Lemma 2: A polynomial with only even powers of $y$ can be expressed as a polynomial in $y^2$. This follows directly from the definition of a polynomial: $p(y)=\sum_{k=0}^n c_{2k} y^{2k}$ implies $p(y)=\sum_{k=0}^n c_{2k} (y^2)^k$.

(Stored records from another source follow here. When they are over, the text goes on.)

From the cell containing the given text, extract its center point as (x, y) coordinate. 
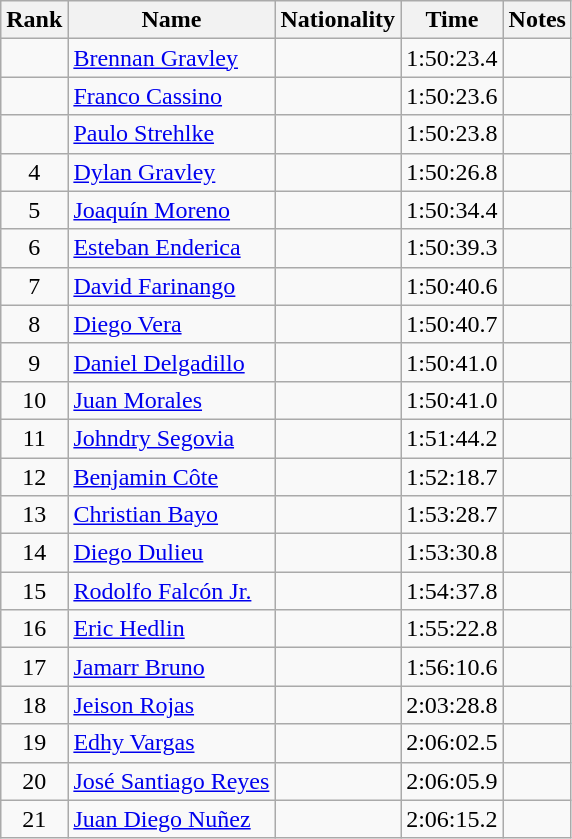
6 (34, 248)
2:06:02.5 (452, 743)
2:06:05.9 (452, 781)
8 (34, 324)
11 (34, 438)
Juan Morales (172, 400)
1:50:26.8 (452, 172)
Johndry Segovia (172, 438)
15 (34, 591)
Benjamin Côte (172, 477)
1:50:39.3 (452, 248)
1:55:22.8 (452, 629)
2:03:28.8 (452, 705)
17 (34, 667)
Jamarr Bruno (172, 667)
2:06:15.2 (452, 819)
Time (452, 20)
Eric Hedlin (172, 629)
Diego Vera (172, 324)
13 (34, 515)
Dylan Gravley (172, 172)
Rodolfo Falcón Jr. (172, 591)
10 (34, 400)
David Farinango (172, 286)
Jeison Rojas (172, 705)
José Santiago Reyes (172, 781)
Esteban Enderica (172, 248)
20 (34, 781)
1:50:23.4 (452, 58)
Name (172, 20)
Juan Diego Nuñez (172, 819)
1:56:10.6 (452, 667)
4 (34, 172)
1:50:40.6 (452, 286)
7 (34, 286)
Paulo Strehlke (172, 134)
Diego Dulieu (172, 553)
1:50:34.4 (452, 210)
Brennan Gravley (172, 58)
18 (34, 705)
1:50:40.7 (452, 324)
1:51:44.2 (452, 438)
1:53:30.8 (452, 553)
19 (34, 743)
Daniel Delgadillo (172, 362)
Edhy Vargas (172, 743)
5 (34, 210)
21 (34, 819)
Rank (34, 20)
9 (34, 362)
Nationality (338, 20)
1:53:28.7 (452, 515)
16 (34, 629)
Notes (537, 20)
Franco Cassino (172, 96)
1:52:18.7 (452, 477)
12 (34, 477)
1:54:37.8 (452, 591)
14 (34, 553)
Joaquín Moreno (172, 210)
Christian Bayo (172, 515)
1:50:23.8 (452, 134)
1:50:23.6 (452, 96)
For the text-containing cell, return its midpoint in (X, Y) coordinate format. 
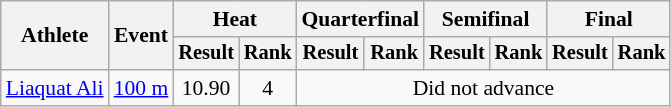
Athlete (55, 36)
Quarterfinal (360, 19)
Liaquat Ali (55, 88)
100 m (142, 88)
Did not advance (483, 88)
10.90 (206, 88)
Event (142, 36)
Final (608, 19)
Heat (234, 19)
Semifinal (486, 19)
4 (268, 88)
Extract the (X, Y) coordinate from the center of the cell holding the provided text.  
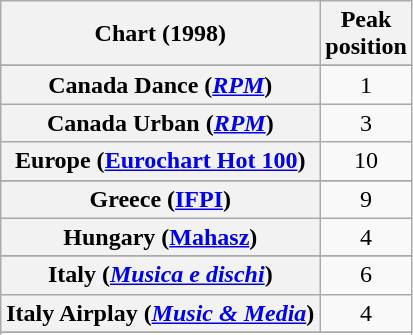
Europe (Eurochart Hot 100) (160, 161)
Canada Dance (RPM) (160, 85)
Italy (Musica e dischi) (160, 275)
Hungary (Mahasz) (160, 237)
Canada Urban (RPM) (160, 123)
Greece (IFPI) (160, 199)
Italy Airplay (Music & Media) (160, 313)
3 (366, 123)
9 (366, 199)
10 (366, 161)
Chart (1998) (160, 34)
6 (366, 275)
Peakposition (366, 34)
1 (366, 85)
Capture the cell that displays the provided text and extract its [X, Y] central coordinate. 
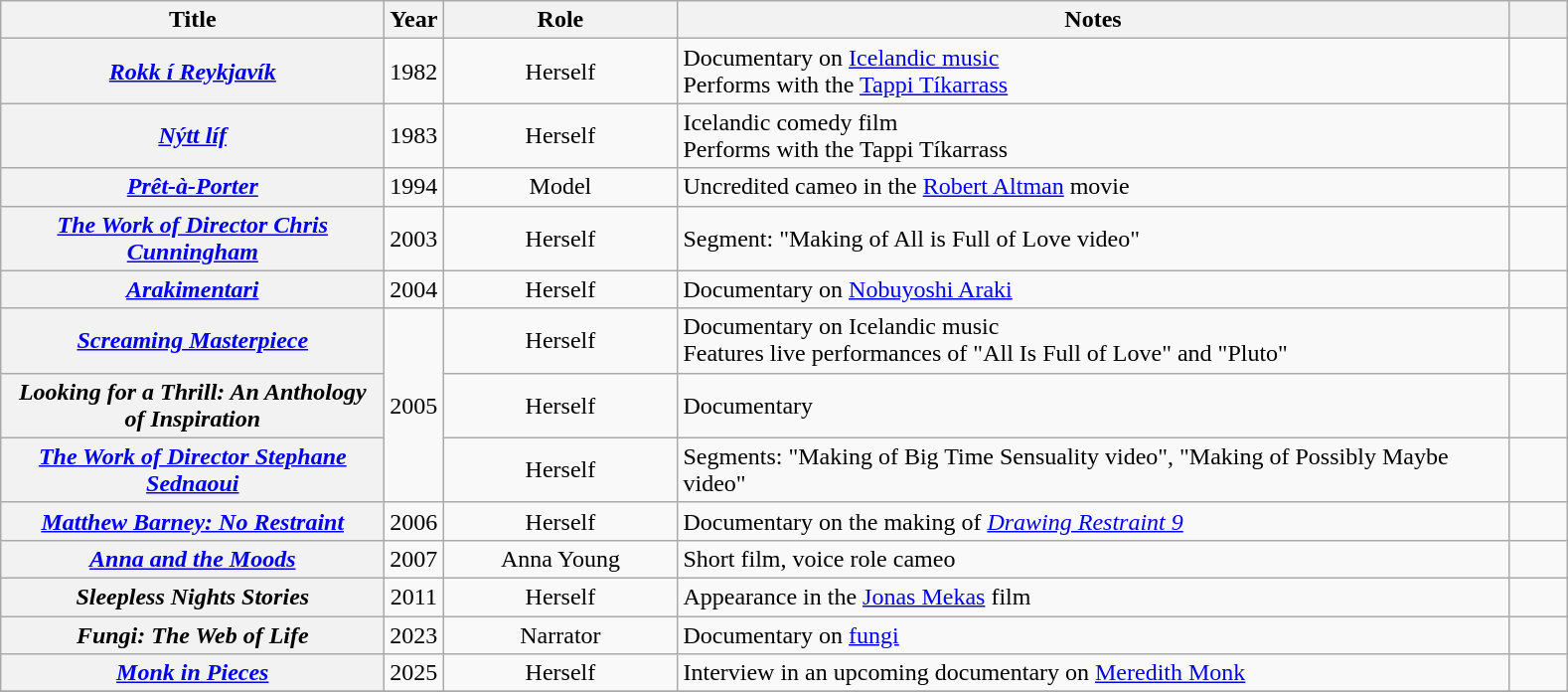
Sleepless Nights Stories [193, 596]
Title [193, 20]
Rokk í Reykjavík [193, 72]
2023 [413, 635]
Documentary on fungi [1093, 635]
Nýtt líf [193, 135]
Uncredited cameo in the Robert Altman movie [1093, 187]
Segments: "Making of Big Time Sensuality video", "Making of Possibly Maybe video" [1093, 469]
Segment: "Making of All is Full of Love video" [1093, 238]
The Work of Director Stephane Sednaoui [193, 469]
1994 [413, 187]
Prêt-à-Porter [193, 187]
2003 [413, 238]
Appearance in the Jonas Mekas film [1093, 596]
Documentary on the making of Drawing Restraint 9 [1093, 521]
Monk in Pieces [193, 673]
1983 [413, 135]
1982 [413, 72]
Short film, voice role cameo [1093, 558]
Narrator [560, 635]
Documentary [1093, 405]
Year [413, 20]
2011 [413, 596]
Documentary on Nobuyoshi Araki [1093, 289]
2007 [413, 558]
The Work of Director Chris Cunningham [193, 238]
2005 [413, 405]
Anna and the Moods [193, 558]
Matthew Barney: No Restraint [193, 521]
2004 [413, 289]
2025 [413, 673]
Screaming Masterpiece [193, 340]
Icelandic comedy filmPerforms with the Tappi Tíkarrass [1093, 135]
Fungi: The Web of Life [193, 635]
Documentary on Icelandic musicFeatures live performances of "All Is Full of Love" and "Pluto" [1093, 340]
Model [560, 187]
Anna Young [560, 558]
2006 [413, 521]
Documentary on Icelandic musicPerforms with the Tappi Tíkarrass [1093, 72]
Arakimentari [193, 289]
Role [560, 20]
Interview in an upcoming documentary on Meredith Monk [1093, 673]
Looking for a Thrill: An Anthology of Inspiration [193, 405]
Notes [1093, 20]
Detect which cell encompasses the target text, then output its [x, y] center coordinate. 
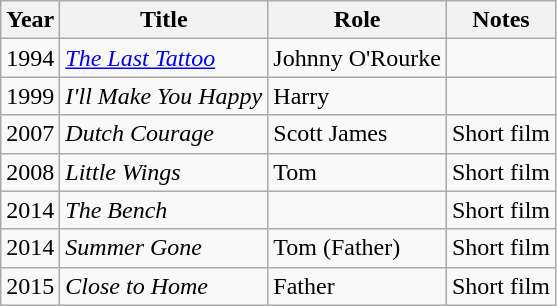
1999 [30, 96]
Johnny O'Rourke [358, 58]
Father [358, 286]
The Bench [164, 210]
1994 [30, 58]
Tom [358, 172]
Year [30, 20]
I'll Make You Happy [164, 96]
Close to Home [164, 286]
2015 [30, 286]
Scott James [358, 134]
The Last Tattoo [164, 58]
2007 [30, 134]
Summer Gone [164, 248]
Little Wings [164, 172]
Dutch Courage [164, 134]
Tom (Father) [358, 248]
2008 [30, 172]
Harry [358, 96]
Notes [500, 20]
Title [164, 20]
Role [358, 20]
Detect which cell encompasses the target text, then output its (x, y) center coordinate. 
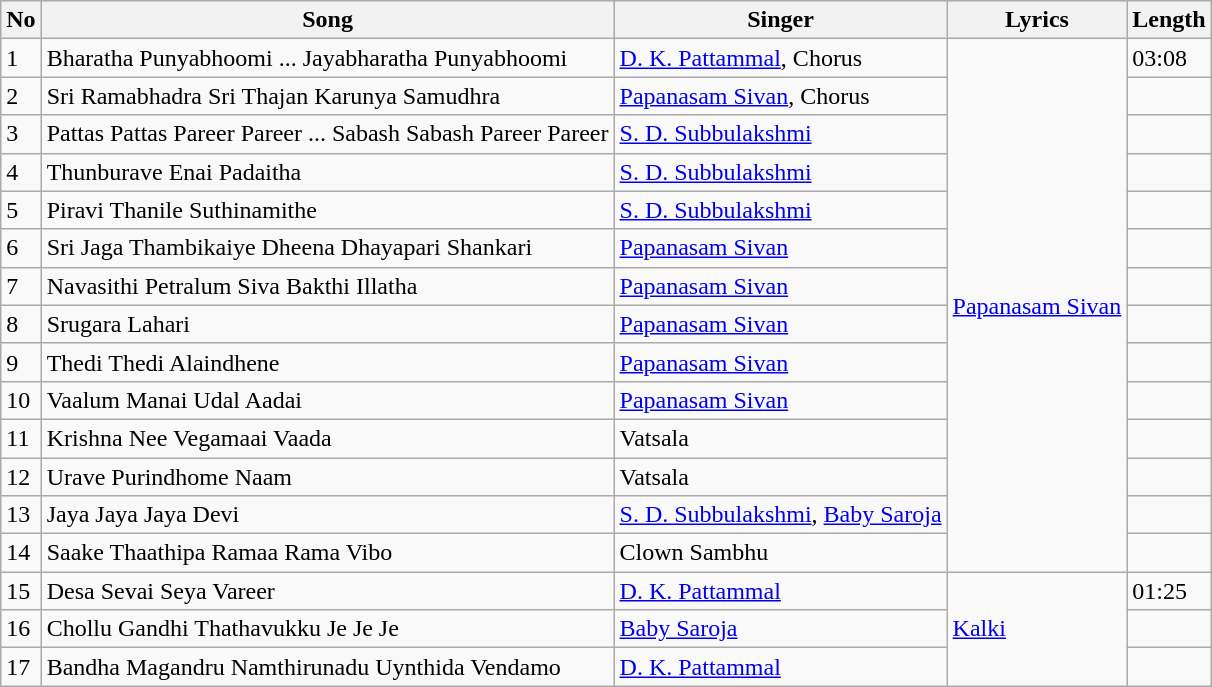
10 (21, 400)
01:25 (1169, 591)
Baby Saroja (780, 629)
Sri Jaga Thambikaiye Dheena Dhayapari Shankari (328, 248)
17 (21, 667)
15 (21, 591)
6 (21, 248)
Krishna Nee Vegamaai Vaada (328, 438)
11 (21, 438)
12 (21, 477)
1 (21, 58)
Chollu Gandhi Thathavukku Je Je Je (328, 629)
Kalki (1037, 629)
03:08 (1169, 58)
Vaalum Manai Udal Aadai (328, 400)
Sri Ramabhadra Sri Thajan Karunya Samudhra (328, 96)
Clown Sambhu (780, 553)
4 (21, 172)
8 (21, 324)
Navasithi Petralum Siva Bakthi Illatha (328, 286)
16 (21, 629)
Piravi Thanile Suthinamithe (328, 210)
S. D. Subbulakshmi, Baby Saroja (780, 515)
5 (21, 210)
Song (328, 20)
D. K. Pattammal, Chorus (780, 58)
Desa Sevai Seya Vareer (328, 591)
9 (21, 362)
Bharatha Punyabhoomi ... Jayabharatha Punyabhoomi (328, 58)
Thedi Thedi Alaindhene (328, 362)
Saake Thaathipa Ramaa Rama Vibo (328, 553)
Bandha Magandru Namthirunadu Uynthida Vendamo (328, 667)
Lyrics (1037, 20)
7 (21, 286)
Jaya Jaya Jaya Devi (328, 515)
13 (21, 515)
Length (1169, 20)
Pattas Pattas Pareer Pareer ... Sabash Sabash Pareer Pareer (328, 134)
14 (21, 553)
2 (21, 96)
Singer (780, 20)
Papanasam Sivan, Chorus (780, 96)
3 (21, 134)
No (21, 20)
Thunburave Enai Padaitha (328, 172)
Srugara Lahari (328, 324)
Urave Purindhome Naam (328, 477)
Return the (X, Y) coordinate for the center point of the cell that contains the specified text.  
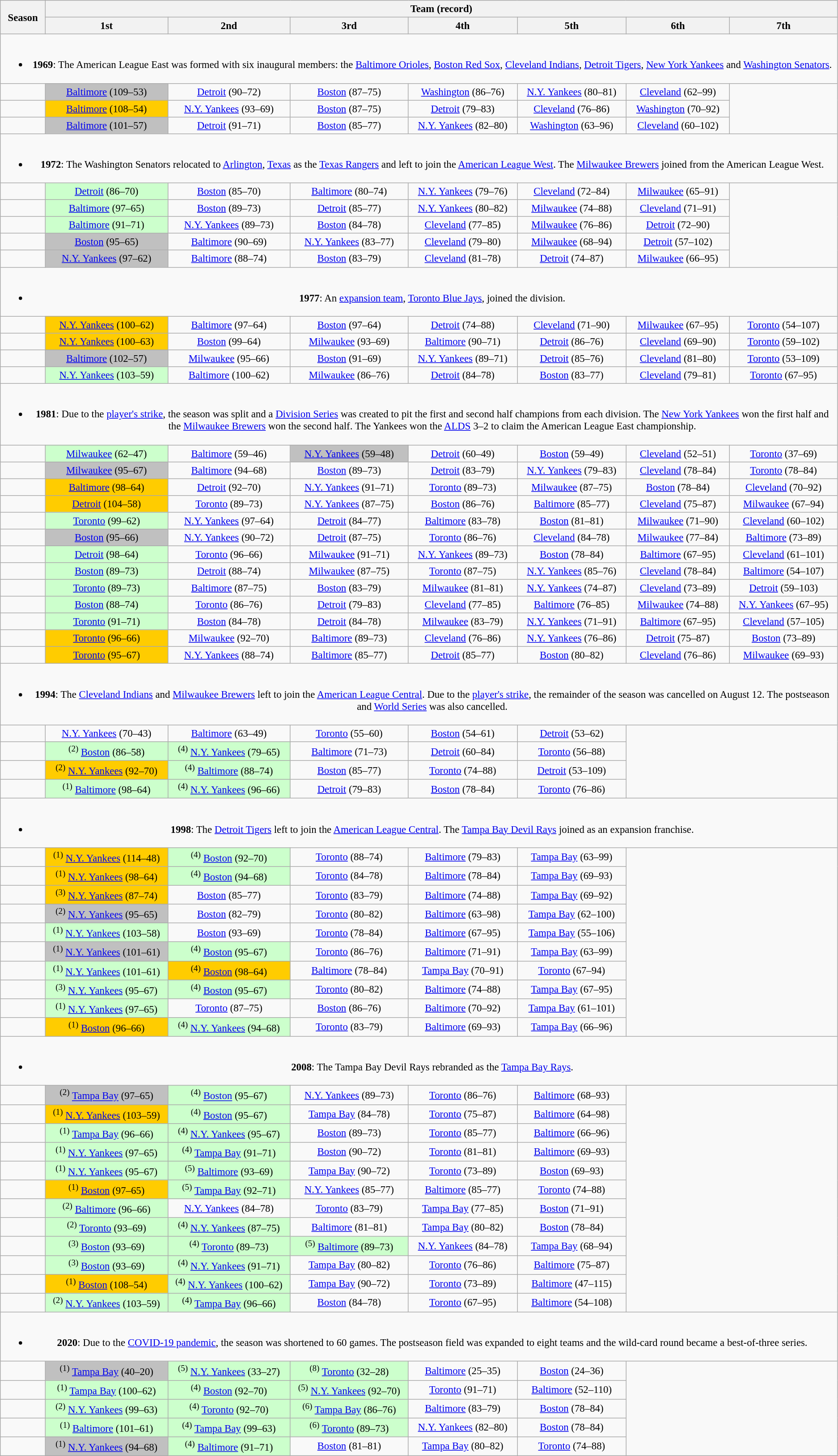
Milwaukee (77–84) (678, 538)
N.Y. Yankees (90–72) (229, 538)
Boston (85–70) (229, 191)
(1) Boston (108–54) (106, 1283)
Baltimore (90–69) (229, 242)
(4) N.Y. Yankees (100–62) (229, 1283)
Baltimore (94–68) (229, 470)
Detroit (98–64) (106, 554)
Cleveland (71–91) (678, 208)
Cleveland (79–80) (463, 242)
Baltimore (97–65) (106, 208)
Boston (90–72) (349, 1151)
(4) N.Y. Yankees (87–75) (229, 1227)
Cleveland (79–81) (678, 375)
2008: The Tampa Bay Devil Rays rebranded as the Tampa Bay Rays. (419, 1061)
Tampa Bay (68–94) (571, 1246)
N.Y. Yankees (87–75) (349, 504)
Toronto (95–67) (106, 655)
Baltimore (83–78) (463, 521)
Toronto (99–62) (106, 521)
Baltimore (63–98) (463, 914)
N.Y. Yankees (97–64) (229, 521)
Boston (69–93) (571, 1170)
Milwaukee (62–47) (106, 453)
Baltimore (71–73) (349, 751)
Baltimore (52–110) (571, 1389)
Tampa Bay (77–85) (463, 1208)
Detroit (60–84) (463, 751)
Baltimore (63–49) (229, 733)
Toronto (37–69) (783, 453)
(4) N.Y. Yankees (91–71) (229, 1265)
Tampa Bay (70–91) (463, 970)
Detroit (84–77) (349, 521)
(1) N.Y. Yankees (114–48) (106, 857)
(2) N.Y. Yankees (99–63) (106, 1408)
Baltimore (71–91) (463, 951)
(6) Toronto (89–73) (349, 1427)
Milwaukee (76–86) (571, 225)
6th (678, 26)
Baltimore (101–57) (106, 125)
N.Y. Yankees (74–87) (571, 588)
Baltimore (68–93) (571, 1095)
Toronto (56–88) (571, 751)
(4) Toronto (92–70) (229, 1408)
Toronto (88–74) (349, 857)
(4) N.Y. Yankees (79–65) (229, 751)
Detroit (91–71) (229, 125)
Cleveland (75–87) (678, 504)
Baltimore (91–71) (106, 225)
N.Y. Yankees (103–59) (106, 375)
Milwaukee (69–93) (783, 655)
Baltimore (54–108) (571, 1302)
Baltimore (81–81) (349, 1227)
Baltimore (64–98) (571, 1113)
Tampa Bay (66–96) (571, 1027)
Cleveland (81–78) (463, 259)
N.Y. Yankees (76–86) (571, 638)
Boston (73–89) (783, 638)
Detroit (90–72) (229, 92)
N.Y. Yankees (85–76) (571, 571)
Toronto (84–78) (349, 876)
Detroit (60–49) (463, 453)
(4) Baltimore (91–71) (229, 1446)
Detroit (86–70) (106, 191)
Cleveland (57–105) (783, 622)
7th (783, 26)
Team (record) (441, 9)
Baltimore (59–46) (229, 453)
(4) N.Y. Yankees (94–68) (229, 1027)
(2) Toronto (93–69) (106, 1227)
1977: An expansion team, Toronto Blue Jays, joined the division. (419, 292)
(1) N.Y. Yankees (95–67) (106, 1170)
N.Y. Yankees (70–43) (106, 733)
N.Y. Yankees (89–71) (463, 359)
Detroit (74–87) (571, 259)
Baltimore (70–92) (463, 1008)
(1) N.Y. Yankees (98–64) (106, 876)
(3) N.Y. Yankees (95–67) (106, 989)
Cleveland (72–84) (571, 191)
(5) N.Y. Yankees (92–70) (349, 1389)
Milwaukee (66–95) (678, 259)
Baltimore (80–74) (349, 191)
(4) Boston (98–64) (229, 970)
Detroit (83–79) (463, 470)
N.Y. Yankees (100–62) (106, 325)
4th (463, 26)
Boston (91–69) (349, 359)
Baltimore (100–62) (229, 375)
2nd (229, 26)
5th (571, 26)
Toronto (81–81) (463, 1151)
Tampa Bay (62–100) (571, 914)
Milwaukee (95–66) (229, 359)
Toronto (59–102) (783, 342)
(4) Tampa Bay (96–66) (229, 1302)
(2) Baltimore (96–66) (106, 1208)
Milwaukee (81–81) (463, 588)
(1) Tampa Bay (96–66) (106, 1132)
Detroit (86–76) (571, 342)
Tampa Bay (84–78) (349, 1113)
Boston (95–65) (106, 242)
Boston (80–82) (571, 655)
N.Y. Yankees (79–76) (463, 191)
(4) N.Y. Yankees (96–66) (229, 789)
Detroit (85–76) (571, 359)
Baltimore (25–35) (463, 1371)
Boston (99–64) (229, 342)
Cleveland (61–101) (783, 554)
N.Y. Yankees (93–69) (229, 109)
Baltimore (97–64) (229, 325)
(1) Baltimore (101–61) (106, 1427)
3rd (349, 26)
Baltimore (47–115) (571, 1283)
Detroit (72–90) (678, 225)
Baltimore (98–64) (106, 487)
Toronto (85–77) (463, 1132)
Detroit (92–70) (229, 487)
Cleveland (69–90) (678, 342)
N.Y. Yankees (91–71) (349, 487)
(4) Tampa Bay (91–71) (229, 1151)
N.Y. Yankees (59–48) (349, 453)
Milwaukee (91–71) (349, 554)
Boston (97–64) (349, 325)
Toronto (53–109) (783, 359)
(1) N.Y. Yankees (103–59) (106, 1113)
Detroit (59–103) (783, 588)
(1) Tampa Bay (40–20) (106, 1371)
(1) N.Y. Yankees (94–68) (106, 1446)
Milwaukee (67–94) (783, 504)
Boston (83–77) (571, 375)
Milwaukee (93–69) (349, 342)
(6) Tampa Bay (86–76) (349, 1408)
(1) Tampa Bay (100–62) (106, 1389)
Baltimore (109–53) (106, 92)
Tampa Bay (69–93) (571, 876)
(1) Boston (96–66) (106, 1027)
Boston (71–91) (571, 1208)
(1) N.Y. Yankees (103–58) (106, 932)
Boston (59–49) (571, 453)
N.Y. Yankees (85–77) (349, 1189)
Baltimore (102–57) (106, 359)
N.Y. Yankees (80–81) (571, 92)
Baltimore (73–89) (783, 538)
Milwaukee (68–94) (571, 242)
(2) N.Y. Yankees (95–65) (106, 914)
N.Y. Yankees (97–62) (106, 259)
Baltimore (83–79) (463, 1408)
Tampa Bay (69–92) (571, 894)
Detroit (57–102) (678, 242)
Washington (86–76) (463, 92)
Baltimore (66–96) (571, 1132)
Tampa Bay (67–95) (571, 989)
Milwaukee (65–91) (678, 191)
N.Y. Yankees (71–91) (571, 622)
(2) N.Y. Yankees (103–59) (106, 1302)
(3) N.Y. Yankees (87–74) (106, 894)
(4) Toronto (89–73) (229, 1246)
1998: The Detroit Tigers left to join the American League Central. The Tampa Bay Devil Rays joined as an expansion franchise. (419, 823)
Detroit (88–74) (229, 571)
(4) Boston (94–68) (229, 876)
Milwaukee (92–70) (229, 638)
Milwaukee (86–76) (349, 375)
Washington (70–92) (678, 109)
Milwaukee (95–67) (106, 470)
Washington (63–96) (571, 125)
(4) Tampa Bay (99–63) (229, 1427)
Toronto (67–94) (571, 970)
Baltimore (108–54) (106, 109)
(2) Tampa Bay (97–65) (106, 1095)
Boston (24–36) (571, 1371)
Boston (54–61) (463, 733)
N.Y. Yankees (79–83) (571, 470)
Cleveland (62–99) (678, 92)
Toronto (55–60) (349, 733)
Detroit (87–75) (349, 538)
Toronto (54–107) (783, 325)
Detroit (53–62) (571, 733)
(5) Baltimore (93–69) (229, 1170)
(1) Boston (97–65) (106, 1189)
N.Y. Yankees (88–74) (229, 655)
Milwaukee (71–90) (678, 521)
(4) N.Y. Yankees (95–67) (229, 1132)
Baltimore (75–87) (571, 1265)
Cleveland (71–90) (571, 325)
N.Y. Yankees (80–82) (463, 208)
Cleveland (84–78) (571, 538)
Detroit (104–58) (106, 504)
Boston (88–74) (106, 605)
(5) Tampa Bay (92–71) (229, 1189)
Milwaukee (83–79) (463, 622)
Baltimore (88–74) (229, 259)
(5) Baltimore (89–73) (349, 1246)
Tampa Bay (61–101) (571, 1008)
Cleveland (73–89) (678, 588)
N.Y. Yankees (100–63) (106, 342)
Baltimore (90–71) (463, 342)
Cleveland (70–92) (783, 487)
N.Y. Yankees (67–95) (783, 605)
N.Y. Yankees (83–77) (349, 242)
Detroit (75–87) (678, 638)
Baltimore (87–75) (229, 588)
Boston (82–79) (229, 914)
Baltimore (76–85) (571, 605)
(2) N.Y. Yankees (92–70) (106, 770)
Baltimore (54–107) (783, 571)
Detroit (74–88) (463, 325)
Baltimore (79–83) (463, 857)
Cleveland (81–80) (678, 359)
1st (106, 26)
Milwaukee (67–95) (678, 325)
(1) Baltimore (98–64) (106, 789)
Tampa Bay (55–106) (571, 932)
(5) N.Y. Yankees (33–27) (229, 1371)
(8) Toronto (32–28) (349, 1371)
Boston (95–66) (106, 538)
Toronto (75–87) (463, 1113)
Baltimore (89–73) (349, 638)
Cleveland (52–51) (678, 453)
(4) Baltimore (88–74) (229, 770)
Season (23, 17)
Boston (93–69) (229, 932)
Detroit (53–109) (571, 770)
(2) Boston (86–58) (106, 751)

The hardest step is Lemma 1, where careless algebra might miss a term in the expansion. Verifying the odd powers vanish for arbitrary degree requires careful coefficient comparison.

Solution

Let $y = x - a/2$. Then $x = a/2 + y$, and the symmetry condition $p(x) = p(a-x)$ becomes $p(a/2 + y) = p(a/2 - y)$. Expand $p(a/2 + y)$ as a polynomial in $y$:

$$p(a/2 + y) = c_0 + c_1 y + c_2 y^2 + \dots + c_n y^n.$$

Then

$$p(a/2 - y) = c_0 - c_1 y + c_2 y^2 - c_3 y^3 + \dots + (-1)^n c_n y^n.$$

Equality $p(a/2+y)=p(a/2-y)$ requires that the coefficients of $y, y^3, y^5, \dots$ vanish. Explicitly, comparing terms gives $c_1 = -c_1$, $c_3=-c_3$, …, hence $c_{2k+1}=0$ for all $k$. Therefore

$$p(a/2 + y) = c_0 + c_2 y^2 + c_4 y^4 + \dots + c_{2m} y^{2m}.$$

Substitute back $y = x - a/2$, obtaining

$$p(x) = c_0 + c_2 (x-a/2)^2 + c_4 (x-a/2)^4 + \dots + c_{2m} (x-a/2)^{2m}.$$

This expresses $p$ as a polynomial in $(x-a/2)^2$, as required.

This completes the proof.

Verification of Key Steps

The key step is verifying that all odd coefficients vanish. Consider $p(x) = x^5 + (1-x)^5$ with $a=1$. Substitute $y = x - 1/2$, then $p(1/2 + y) = (1/2+y)^5 + (1/2-y)^5$. Expand both terms using the binomial theorem: $(1/2+y)^5 = (1/2)^5 + 5 (1/2)^4 y + 10 (1/2)^3 y^2 + \dots$, $(1/2-y)^5 = (1/2)^5 - 5(1/2)^4 y + 10 (1/2)^3 y^2 - \dots$. Adding gives only even powers, confirming the general reasoning. Checking a second-degree example $x^2 + (a-x)^2$ yields the same pattern.

Alternative Approaches

A different approach would use the fact that any polynomial is determined by its values at sufficiently many points. Evaluate $p$ at $x = a/2 + t$ and $x = a/2 - t$ for arbitrary $t$, obtaining a functional equation $p(a/2+t) = p(a/2-t)$. Treating $t$ as a variable shows $p(a/2+t)$ is an even function, hence a polynomial in $t^2$. This method is conceptually shorter but relies implicitly on the even-function characterization. The main approach is preferable because it rigorously handles coefficient-by-coefficient verification and generalizes naturally to any degree.